Und auch das Selbstverständnis und der praktische Arbeitsalltag der Führungskräfte sind mitentscheidend, denn sie sind Gestalter und Vorbild gleichermaßen. Die Art ihrer Personalführung trägt ebenso zur Unternehmenskultur bei wie ihre eigene Praxis, Privatleben und Beruf miteinander zu vereinbaren.
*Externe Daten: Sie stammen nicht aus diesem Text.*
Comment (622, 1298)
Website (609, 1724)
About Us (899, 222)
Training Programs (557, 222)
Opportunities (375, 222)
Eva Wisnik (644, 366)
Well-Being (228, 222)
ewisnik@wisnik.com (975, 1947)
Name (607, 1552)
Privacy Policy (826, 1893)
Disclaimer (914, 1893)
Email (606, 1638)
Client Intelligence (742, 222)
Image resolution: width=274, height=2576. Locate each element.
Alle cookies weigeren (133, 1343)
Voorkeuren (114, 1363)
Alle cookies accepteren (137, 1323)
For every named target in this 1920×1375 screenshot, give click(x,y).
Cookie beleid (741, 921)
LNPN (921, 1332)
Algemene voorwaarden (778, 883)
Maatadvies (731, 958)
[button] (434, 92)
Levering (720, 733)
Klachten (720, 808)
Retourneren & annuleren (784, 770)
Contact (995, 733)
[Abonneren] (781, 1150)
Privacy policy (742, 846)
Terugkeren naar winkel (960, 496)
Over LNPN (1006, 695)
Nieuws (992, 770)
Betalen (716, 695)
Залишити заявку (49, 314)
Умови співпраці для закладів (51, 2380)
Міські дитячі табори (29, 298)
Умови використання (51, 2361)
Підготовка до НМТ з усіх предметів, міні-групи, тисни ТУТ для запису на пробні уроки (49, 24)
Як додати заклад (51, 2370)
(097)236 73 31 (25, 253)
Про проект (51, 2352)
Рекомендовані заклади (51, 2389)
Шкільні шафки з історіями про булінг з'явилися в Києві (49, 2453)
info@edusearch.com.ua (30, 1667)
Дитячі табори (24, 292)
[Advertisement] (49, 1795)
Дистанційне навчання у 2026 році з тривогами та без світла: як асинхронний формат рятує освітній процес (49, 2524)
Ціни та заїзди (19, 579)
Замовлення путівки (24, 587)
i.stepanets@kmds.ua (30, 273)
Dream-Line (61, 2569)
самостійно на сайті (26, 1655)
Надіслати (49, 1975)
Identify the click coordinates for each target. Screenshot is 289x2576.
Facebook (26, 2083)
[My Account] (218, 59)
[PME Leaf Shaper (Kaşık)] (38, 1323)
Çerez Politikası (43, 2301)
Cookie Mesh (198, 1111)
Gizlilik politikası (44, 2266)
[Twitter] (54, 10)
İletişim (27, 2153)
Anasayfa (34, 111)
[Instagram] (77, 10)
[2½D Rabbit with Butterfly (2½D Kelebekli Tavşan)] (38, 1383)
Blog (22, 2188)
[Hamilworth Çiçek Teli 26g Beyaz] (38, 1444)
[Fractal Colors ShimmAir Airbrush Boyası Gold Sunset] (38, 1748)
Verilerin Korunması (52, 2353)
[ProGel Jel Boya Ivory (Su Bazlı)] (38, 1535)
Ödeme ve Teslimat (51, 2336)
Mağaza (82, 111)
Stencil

Untersuchungen belegen, dass der Anteil von Teilzeit arbeitenden Männern im Betrieb höher liegt, wenn auch männliche Führungskräfte nicht Vollzeit arbeiten.

Die Mitglieder des Betriebs- oder Personalrats haben hier ebenfalls eine Vorbildfunktion und sollten auch durch ihr eigenes Verhalten signalisieren, dass sie die Vereinbarkeit von Beruf und Privatleben unterstützen.

 

Und was kann der Betriebsrat tun?

Der Betriebsrat ist gesetzlich verpflichtet, die Vereinbarkeit von Familie und Erwerbstätigkeit zu fördern (§ 80 Abs. 1 Nr. 2b BetrVG). Er muss sich beim Arbeitgeber also aktiv für Maßnahmen einsetzen, die auf gute und familienfreundliche Arbeitsbedingungen hinwirken, auch in Bezug auf die Unternehmenskultur. Hier kann er sich zum Beispiel dafür einsetzen, dass die Vereinbarkeit im Leitbild und den Führungsgrundsätzen des Unternehmens verankert ist. Dass die Sozialpartner an einem Tisch gemeinsam gute Lösungen erarbeiten und an einem Strang ziehen, zahlt sich für alle aus.